DB Growth

Mar 16, 2016 at 11:27 PM
Can someone explain why the db grows to an outrageous gigabyte size after updating a counter within the database couple thousand times?

/c
Coordinator
Mar 17, 2016 at 9:34 AM
It is basically a multi-threading performance tradeoff. This explains the different store types : http://brightstardb.readthedocs.org/en/latest/Store_Persistence_Types/

I guess you are using the append only store (the default setting), which is built to support concurrent readers and writers without locking but as a consequence results in a store that grows significantly over time - exactly what that means depends on your application (it works best for large, relatively infrequent writes with concurrent reads). The append-only structure also supports nice features like being able to query any previous state of the store.
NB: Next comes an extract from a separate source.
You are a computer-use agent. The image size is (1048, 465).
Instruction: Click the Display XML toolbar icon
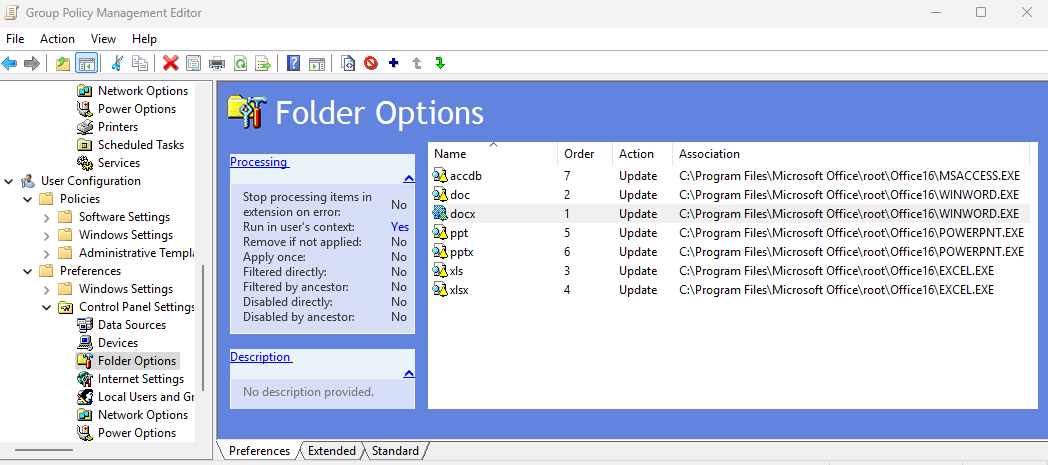point(348,63)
http://brightstardb.readthedocs.org/en/latest/Admin_API/#consolidating-the-store explains how to free up all of the space used by old transactions. Alternatively you could switch to the read/write store which has its own trade-offs (in particular long writes can effectively block reads).

I'm actually considering changing (for BrightstarDB 2.0) to a hybrid approach similar to that used in LightningDB that dynamically reuses old pages to minimize store growth, but with the option to "pin" a version so that it is always accessible. Still very much in the design stage at the moment though (i.e. there ain't no running code yet ;-)

Cheers

Kal
Mar 18, 2016 at 12:42 AM
Hey Kal.

You know, I have tried BrightstarDB.PersistenceType in web.config and I also tried setting rewritable with the API when I create the store.
Once the store is created, how can I confirm the persistence type?

Thanks
Chris
Coordinator
Mar 18, 2016 at 9:13 AM
Hi Chris,

Hmmm...actually it looks like there is no easy way to do that. That is a bit of an oversight in the API!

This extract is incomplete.